- **About this task**: Look below for the line that contains "This screenshot has width=2246, height=1196.", then copy it and each following line exactly, through and including the line that contains "the edit icon".

Data in this exercise START

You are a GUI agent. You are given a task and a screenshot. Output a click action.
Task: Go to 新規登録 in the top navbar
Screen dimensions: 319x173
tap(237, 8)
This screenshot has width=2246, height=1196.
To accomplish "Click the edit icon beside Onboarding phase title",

Data in this exercise END
Data in this exercise START

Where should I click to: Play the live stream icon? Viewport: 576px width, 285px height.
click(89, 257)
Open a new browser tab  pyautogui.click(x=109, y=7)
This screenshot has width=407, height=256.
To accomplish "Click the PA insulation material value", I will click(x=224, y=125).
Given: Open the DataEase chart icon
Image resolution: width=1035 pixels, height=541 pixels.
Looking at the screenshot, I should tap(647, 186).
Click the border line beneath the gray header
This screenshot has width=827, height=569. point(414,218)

Data in this exercise END

- **Written reply**:
This screenshot has width=2246, height=1196.
To accomplish "Click the edit icon beside Onboarding phase title",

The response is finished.